Precision and BLAS Backend
Anemoi supports Lightning’s native mixed precision training as well as the option to select a preferred BLAS backend to be used by PyTorch. For example:
training:
precision: bf16-mixed
preferred_blas_backend: "cublas"
Note that both entries are optional and can be left unspecified. The default precision is f16-mixed while the BLAS backend will fall back to the
default selection of PyTorch.
Weight Averaging
Weight averaging is a technique to improve model generalization by
averaging model weights during training. Anemoi Training provides its own
weight-averaging callbacks that wrap PyTorch Lightning’s
WeightAveraging infrastructure with pair parameters and buffers
by name rather than positionally.
Using the stock pytorch_lightning.callbacks.*WeightAveraging classes
directly will crash or silently mis-pair tensors when used with:
Imputers (e.g.
ConstantImputer), which register scratch buffers whose shapes change on the first forward pass.Updating loss scalers (e.g.

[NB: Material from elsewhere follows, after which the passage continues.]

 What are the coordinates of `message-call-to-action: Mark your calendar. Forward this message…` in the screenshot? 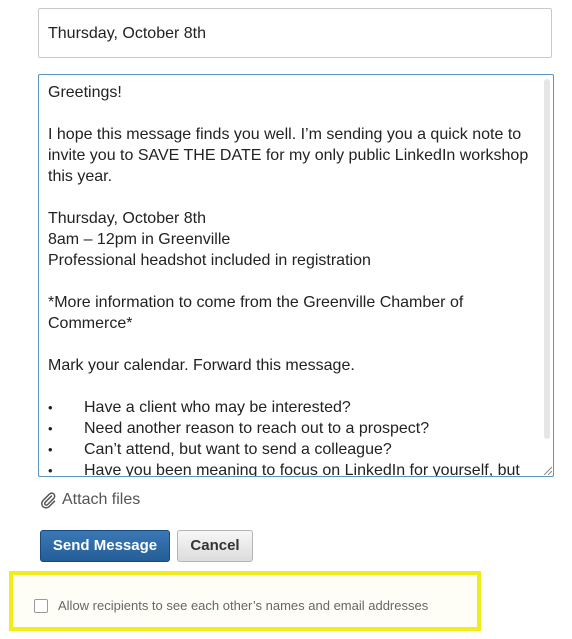 It's located at (202, 366).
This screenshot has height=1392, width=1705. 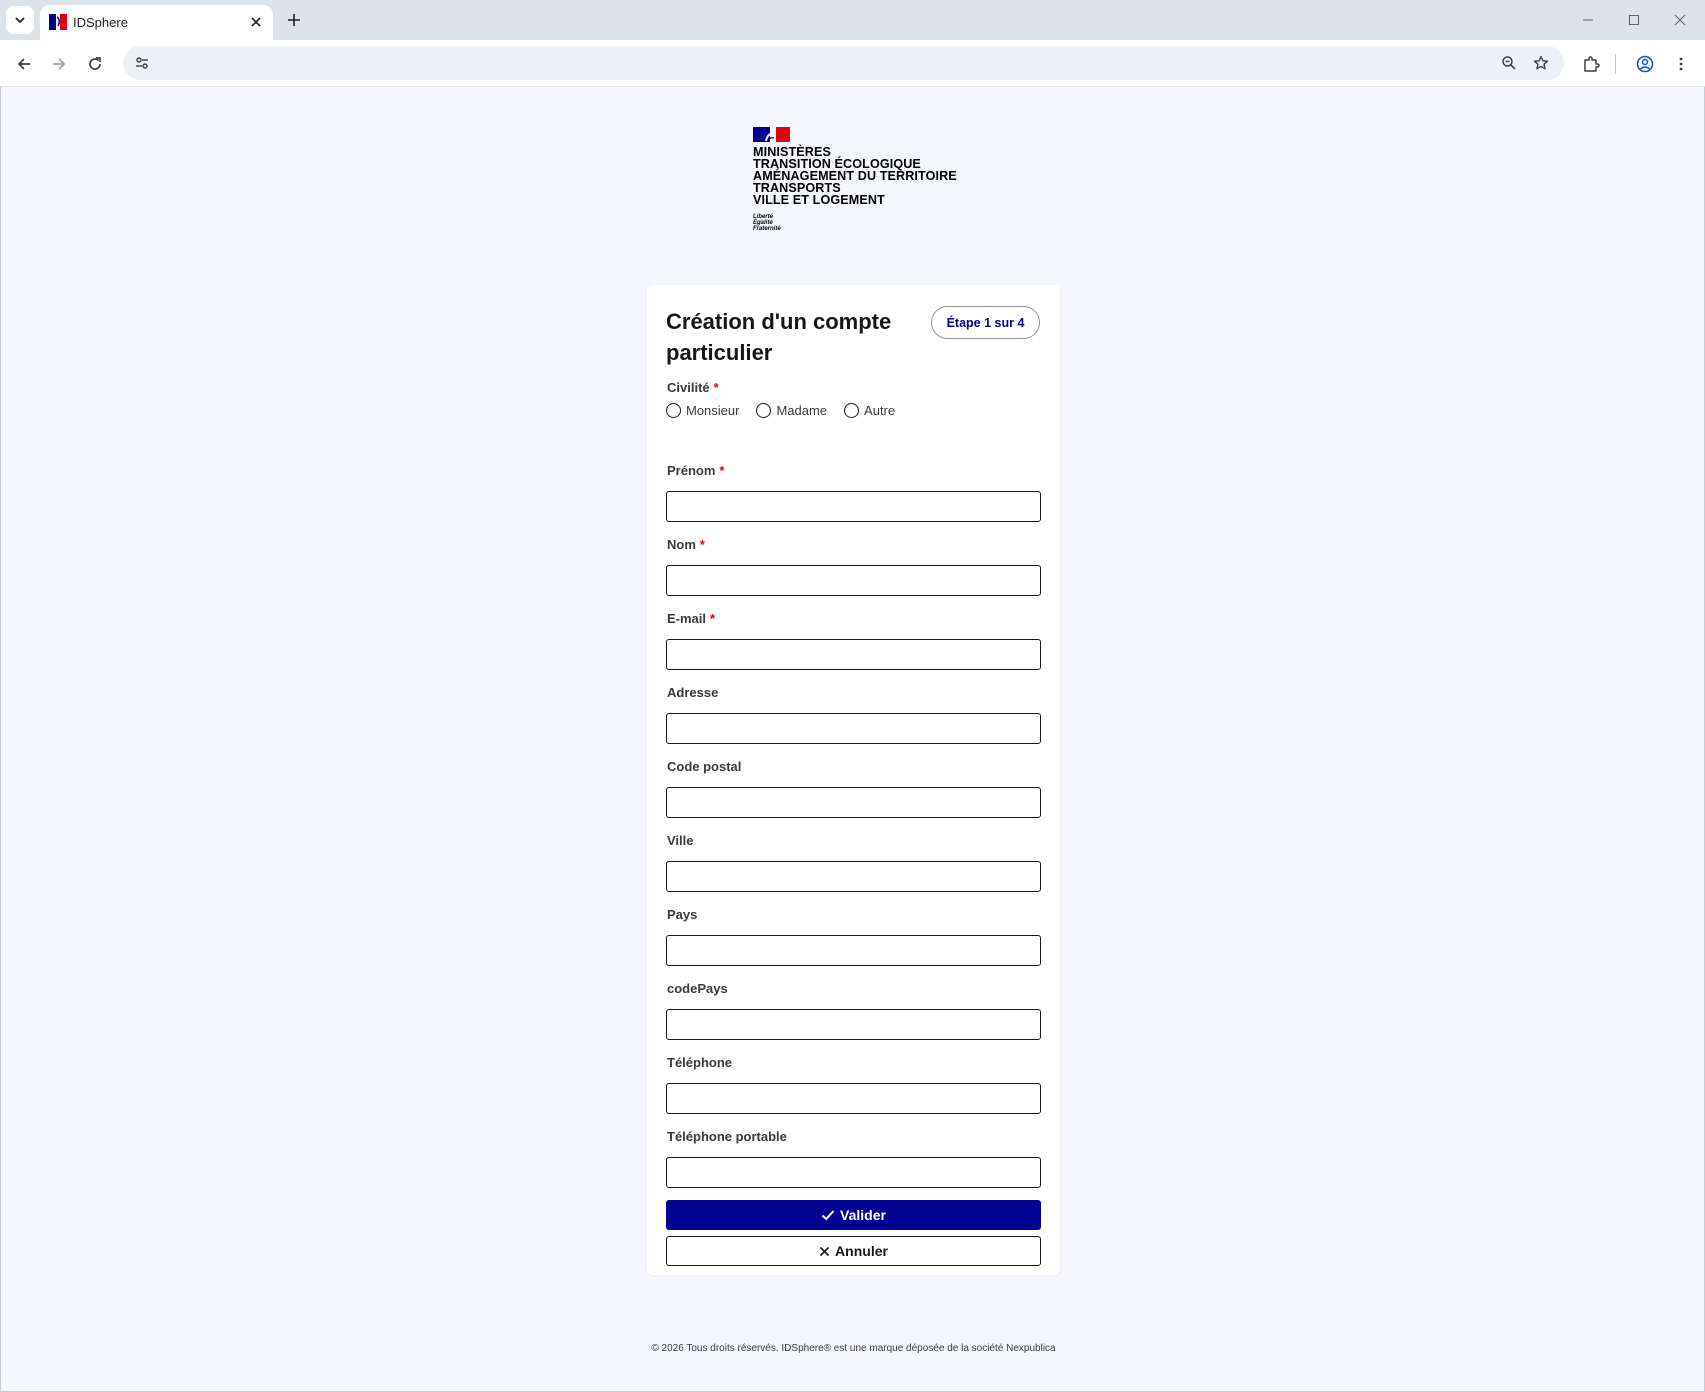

NaNMaskScaler), which re-register scaler buffers every batch viaScaleTensor.update_scaler— shuffling the buffer order in the live model relative to the averaged model’s snapshot.
A warning will be logged if the stock PyTorch Lightning weight-averaging callbacks are used, recommending the anemoi variants instead.
The supported methods are:
- Exponential Moving Average (EMA): Maintains an exponential moving
average of model weights, which can lead to smoother convergence and better generalization.
weight_averaging: _target_: anemoi.training.diagnostics.callbacks.weight_averaging.EMAWeightAveraging decay: 0.999 update_every_n_steps: 1 update_starting_at_step: null update_starting_at_epoch: null
- Stochastic Weight Averaging (SWA): Averages weights from multiple
points along the training trajectory, typically resulting in wider optima and improved generalization.
weight_averaging: _target_: anemoi.training.diagnostics.callbacks.weight_averaging.SWAWeightAveraging update_every_n_steps: 1 update_starting_at_step: null update_starting_at_epoch: null
By default, weight averaging is disabled. To explicitly disable it or to
override a parent configuration, set weight_averaging to null.
Note
Weight averaging is only supported in PyTorch Lightning 2.6 and later versions.